**Exercise**
Format the material below as a Markdown table with the columns Row and Line, numbering each line and omitting blank lines. Leave the pictures out.

**Entries supplied**
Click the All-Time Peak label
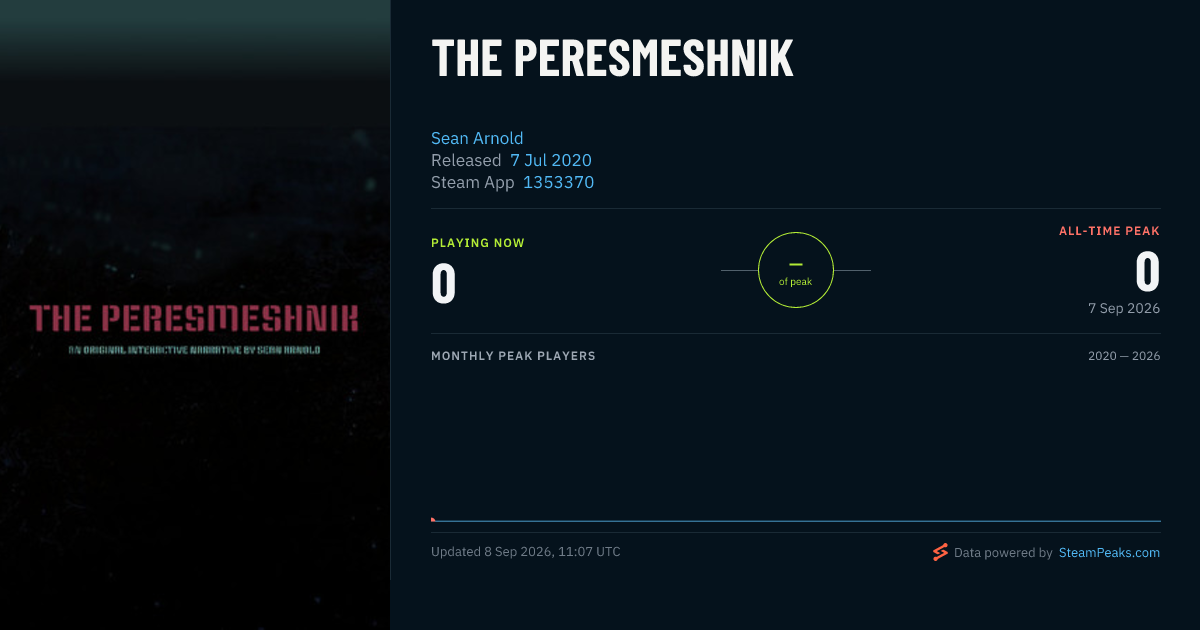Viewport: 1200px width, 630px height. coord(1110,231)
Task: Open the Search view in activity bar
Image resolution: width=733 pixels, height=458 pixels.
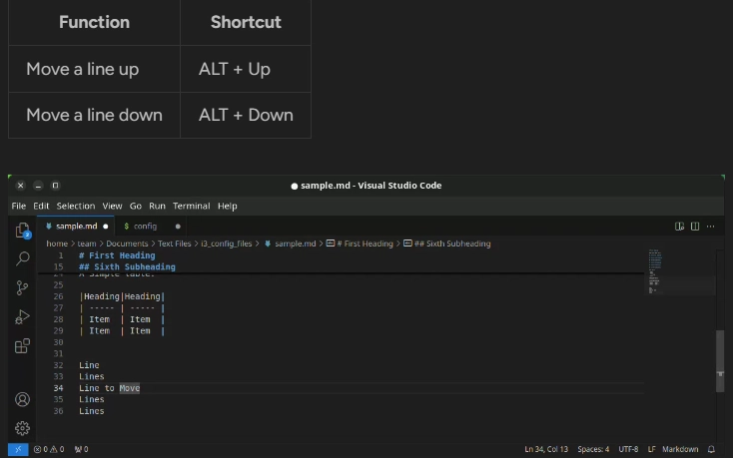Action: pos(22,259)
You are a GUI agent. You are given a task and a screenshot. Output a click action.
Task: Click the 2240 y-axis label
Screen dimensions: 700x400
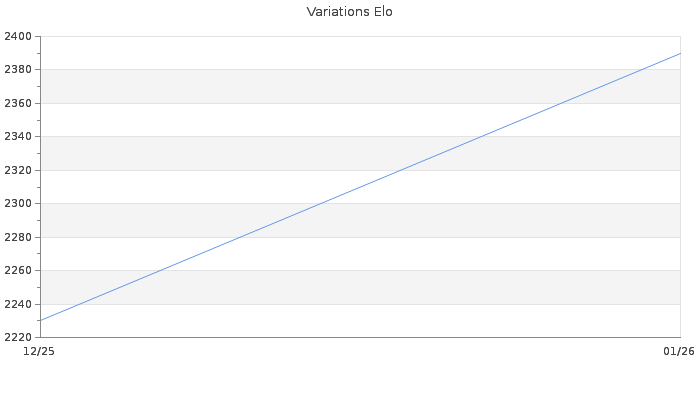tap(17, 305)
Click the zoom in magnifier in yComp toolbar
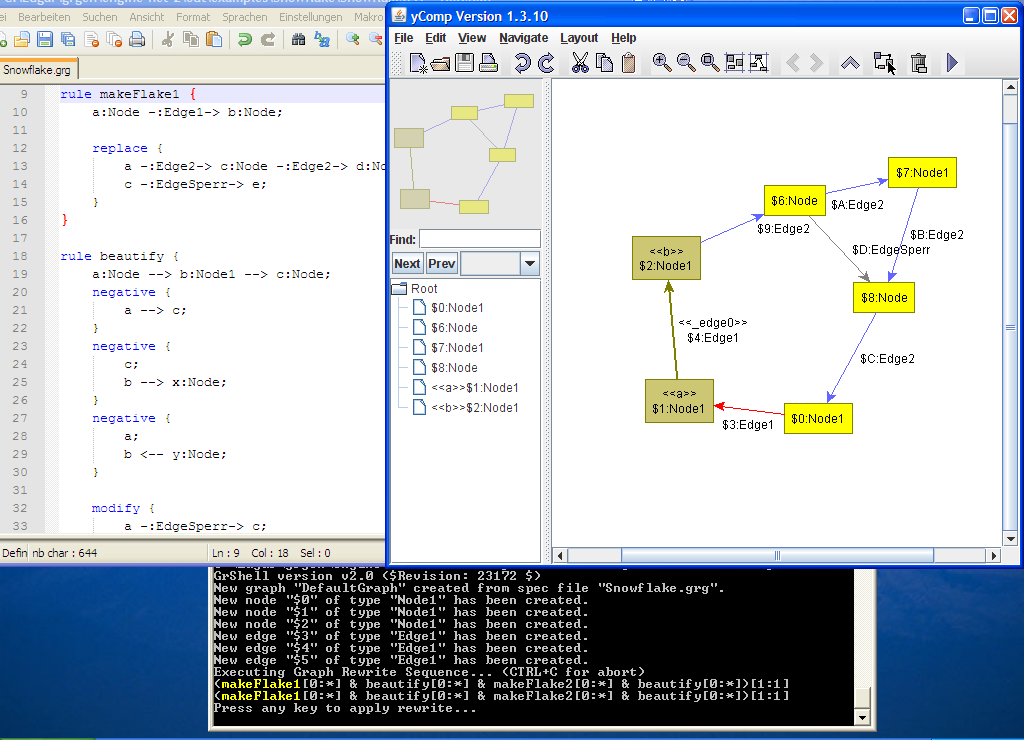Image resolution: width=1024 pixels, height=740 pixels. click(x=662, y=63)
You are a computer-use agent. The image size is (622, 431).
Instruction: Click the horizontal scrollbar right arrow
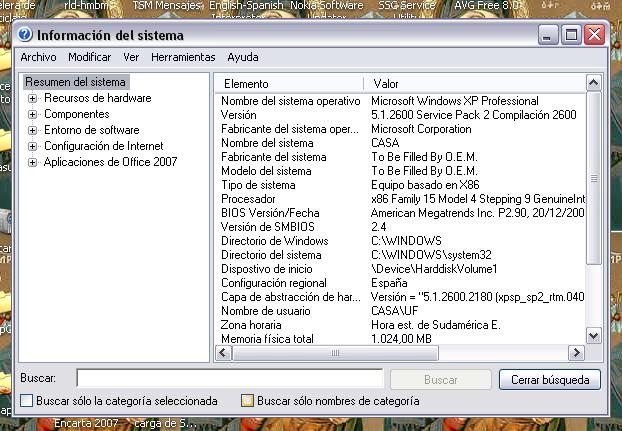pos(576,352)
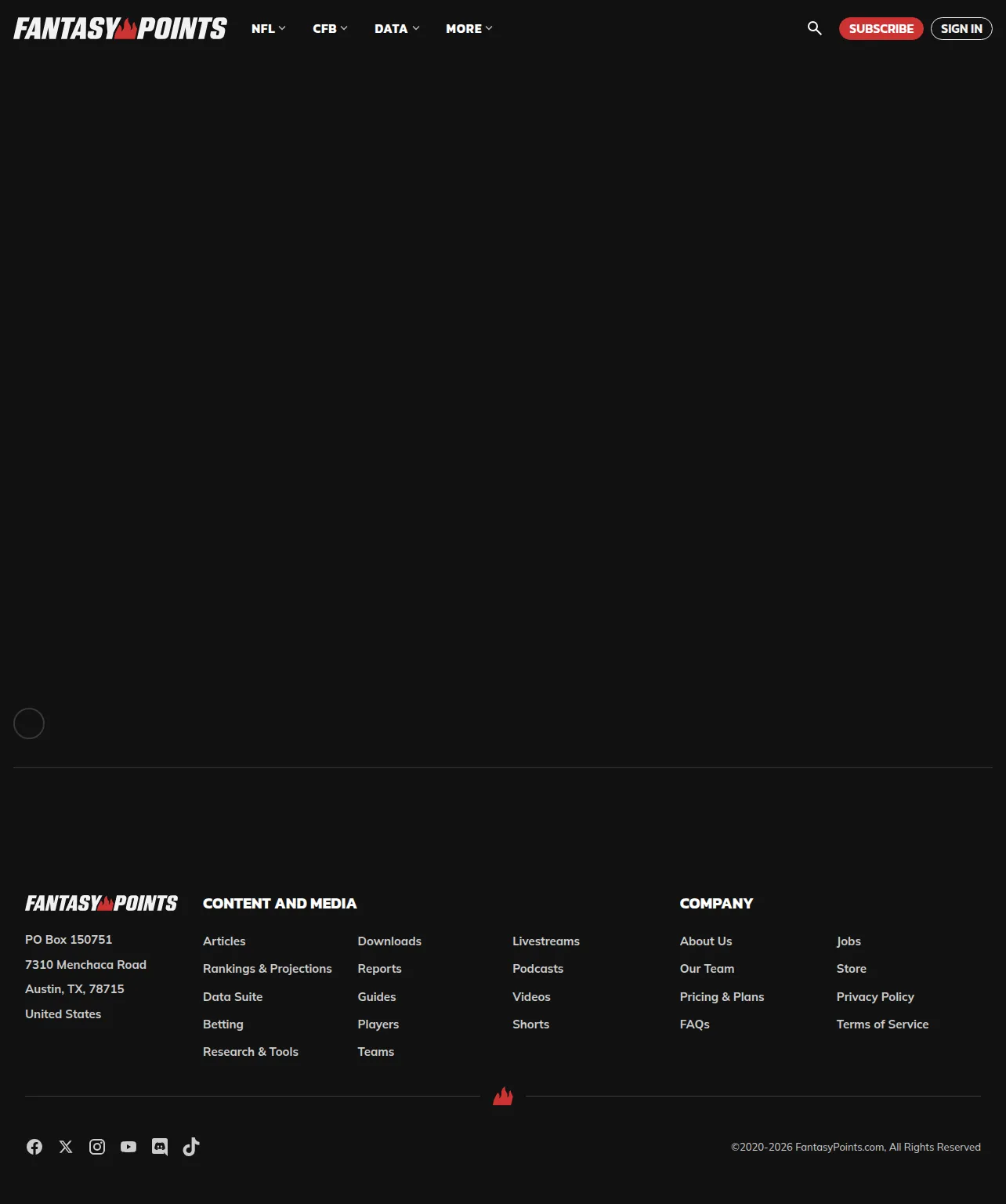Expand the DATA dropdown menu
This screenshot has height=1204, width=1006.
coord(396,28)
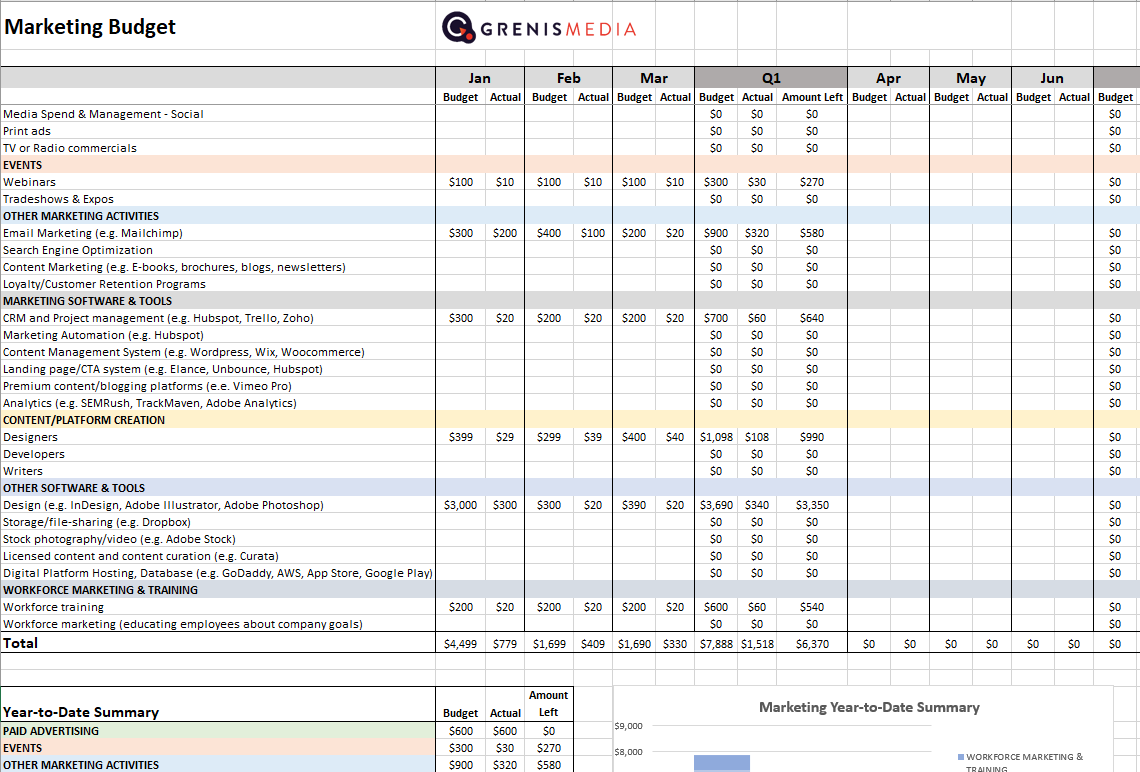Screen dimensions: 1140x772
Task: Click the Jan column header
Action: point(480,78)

**The completed task**
| Row | Line |
|---|---|
| 1 | Click the All-Time Peak label |
| 2 | Viewport: 1200px width, 630px height. coord(1110,231) |
| 3 | Task: Open the Search view in activity bar |
| 4 | Image resolution: width=733 pixels, height=458 pixels. |
| 5 | Action: pos(22,259) |
| 6 | You are a GUI agent. You are given a task and a screenshot. Output a click action. |
| 7 | Task: Click the 2240 y-axis label |
| 8 | Screen dimensions: 700x400 |
| 9 | tap(17, 305) |
| 10 | Click the zoom in magnifier in yComp toolbar |
| 11 | Image resolution: width=1024 pixels, height=740 pixels. click(x=662, y=63) |
| 12 | You are a computer-use agent. The image size is (622, 431). |
| 13 | Instruction: Click the horizontal scrollbar right arrow |
| 14 | pos(576,352) |
| 15 | Expand the DATA dropdown menu |
| 16 | This screenshot has height=1204, width=1006. |
| 17 | coord(396,28) |
| 18 | Screen dimensions: 1140x772 |
| 19 | Task: Click the Jan column header |
| 20 | Action: point(480,78) |